I didn't lecture all day, but explained a lesson and then they worked alone, in pairs, or small groups. I moved around the room or sat with one student or a group and allowed the rest to talk with, help, or to be helped. The classroom wasn't quiet, but they were usually productively engaged. (No system works perfectly all the time.)

Because they had real personal control (negotiation meant I shared power), they had less need to act in antisocial ways towards others, the educational process -- or me. Because of my daily inclusion of arts and social science, each had areas where he could excel or at least express what interested him. Because they were physically and emotionally safe and had increased freedom to grow in many ways, their natural curiosity was awakened and they wanted to learn new things. They became more flexible in thinking and action.
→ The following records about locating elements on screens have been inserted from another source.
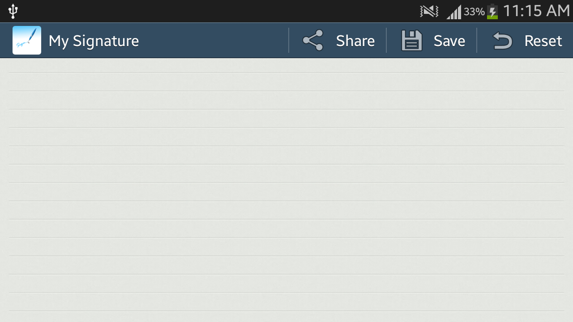Tap the center of the signature canvas
Screen dimensions: 573x322
[x=287, y=190]
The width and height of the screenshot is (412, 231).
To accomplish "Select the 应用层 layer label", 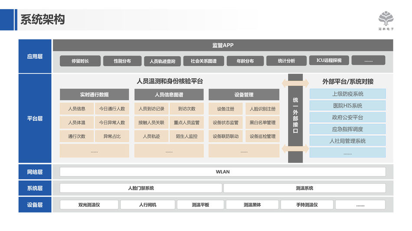I will coord(35,56).
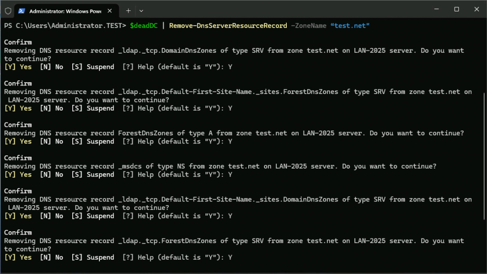Click the "test.net" zone name in the command
487x274 pixels.
click(x=350, y=26)
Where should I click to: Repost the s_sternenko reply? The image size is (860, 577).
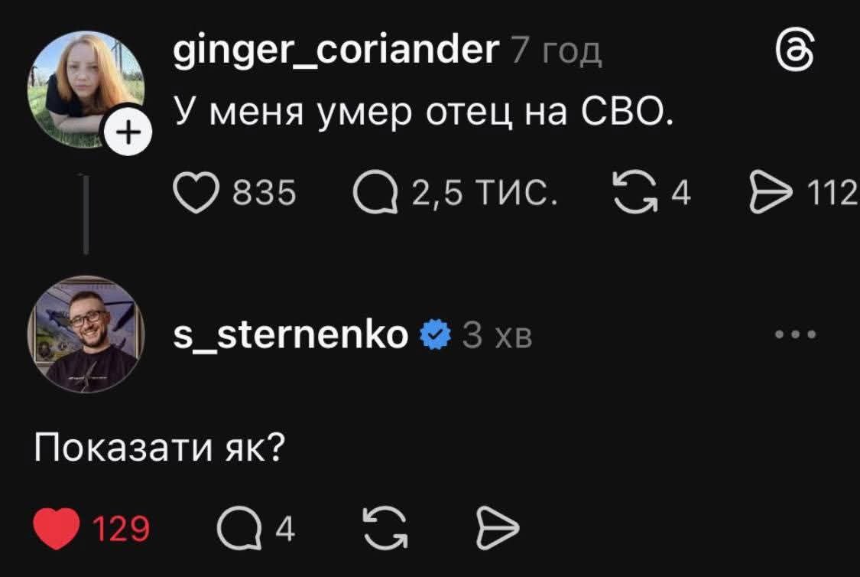click(x=382, y=529)
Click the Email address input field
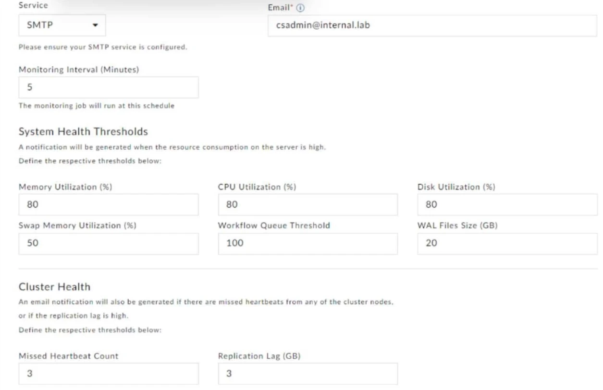603x390 pixels. 431,25
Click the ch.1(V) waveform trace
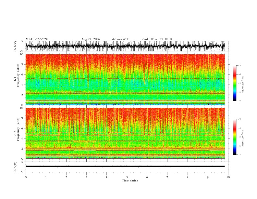257x199 pixels. 125,46
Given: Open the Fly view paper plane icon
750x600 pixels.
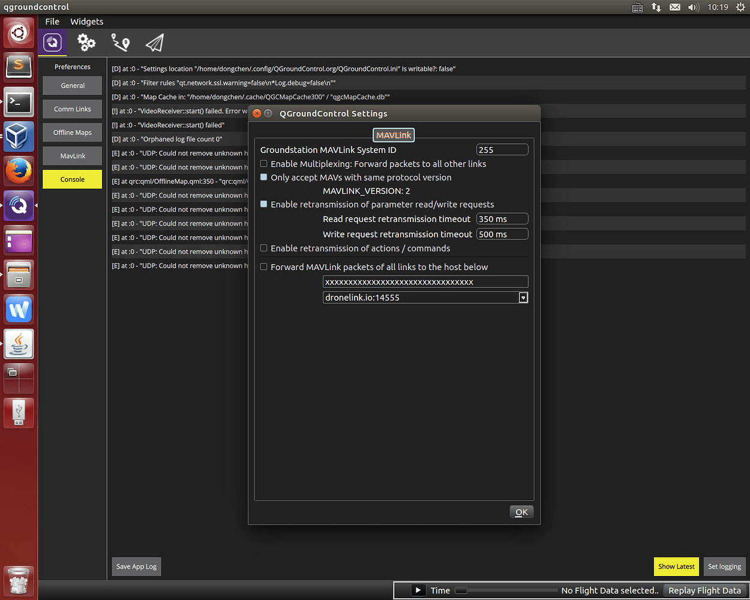Looking at the screenshot, I should pos(155,42).
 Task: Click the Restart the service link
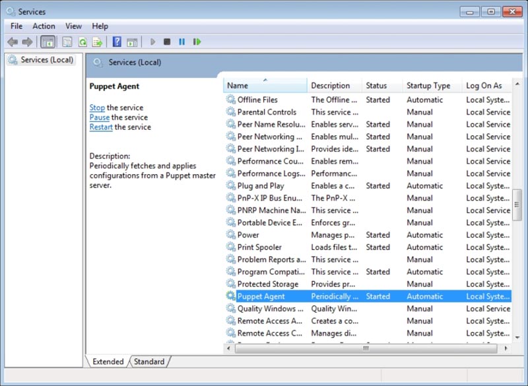(100, 127)
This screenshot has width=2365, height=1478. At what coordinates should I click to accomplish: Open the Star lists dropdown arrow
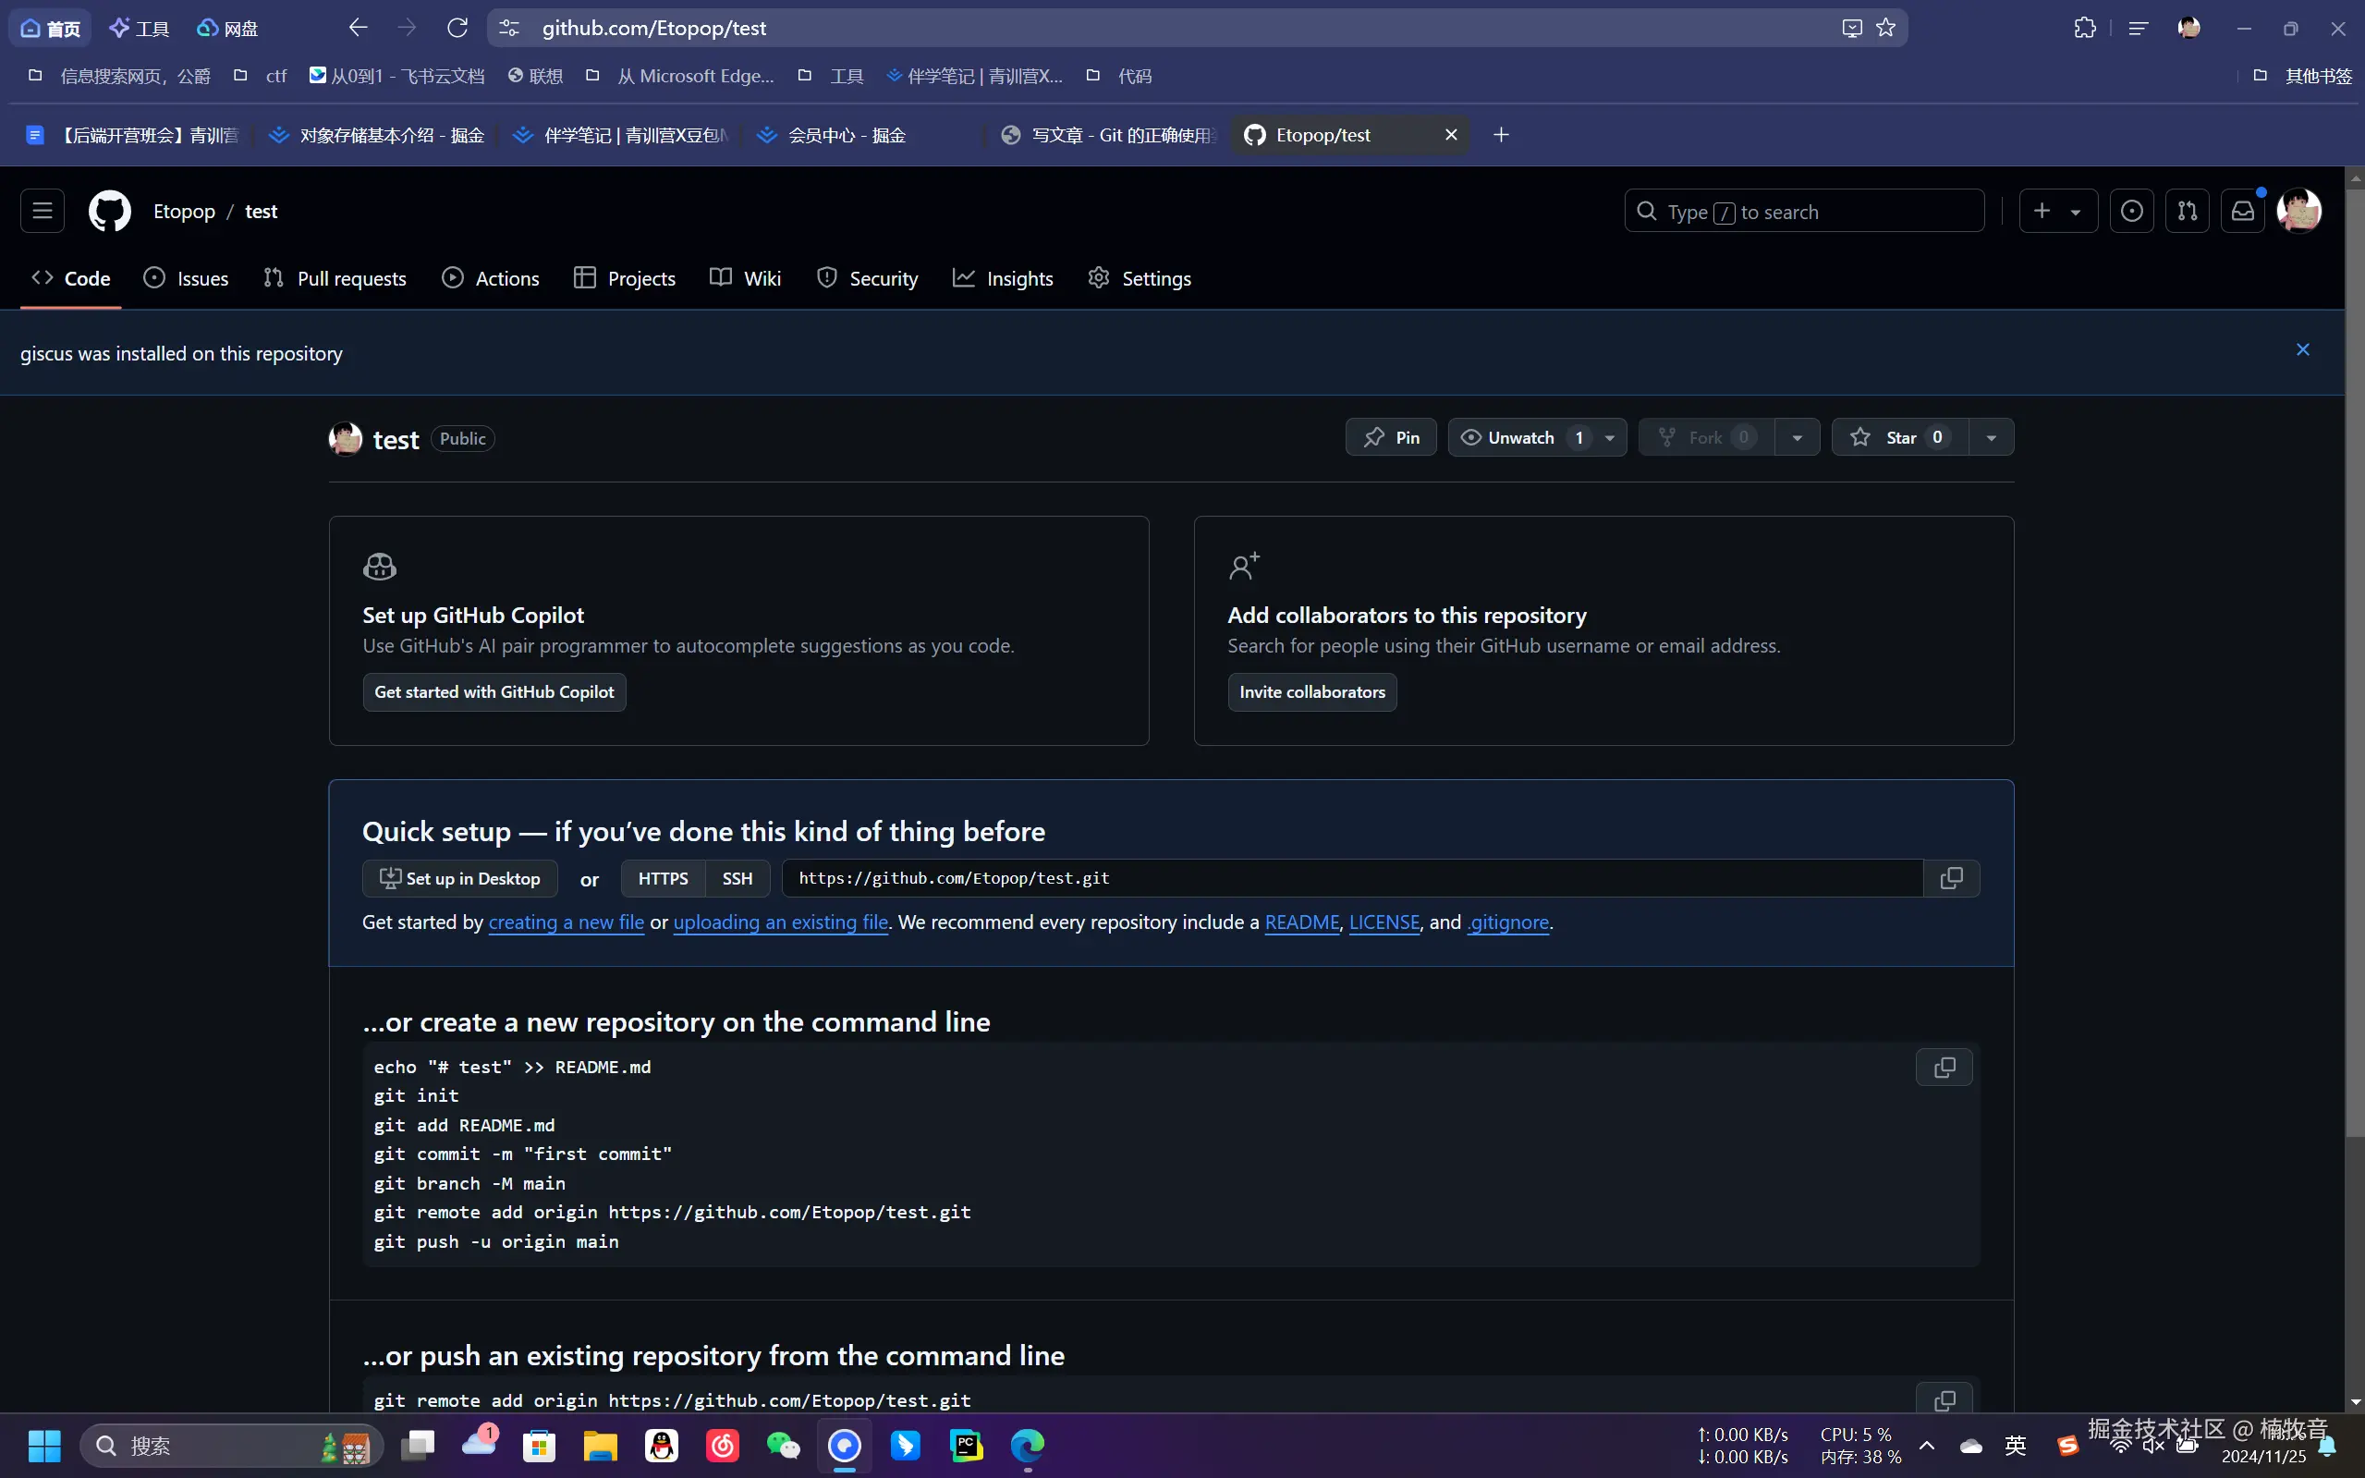1991,438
I call this the self-sustaining classroom, because I could leave the room and they could run it without me. The focus wasn't me, but what they were learning in cooperation with others -- or alone. It meant I could discuss very controversial topics and they began to realize they could challenge what is and find new solutions. This is what should be happening (and does in many classrooms) and develops the kind of students who are independent, self-motivating, and can accept responsibility for their actions.

The portfolio is then an accurate measure of their growth for that year. The ongoing testing done by the teacher gives the daily or weekly data to modify his teaching to fit the real needs of the individual or class. He shares this with the student and class so they work together for improvement. This is the educational use of tests and it would be open to the student, teacher, parent, and principal in an ongoing evaluation of student and teacher progress. Importantly to all those who are concerned about excessive federal and state control, this takes a giant step towards local control!

This is a fair, reasonable, and nonpolitical use of tests that assesses what should be taught and evaluated in any class. I've done variations of this in four large districts since 1962. Others are doing their conceptions of it throughout the country. This is the method and paradigm that will produce the kind of students that will keep us from losing our place as the most creative and productive country.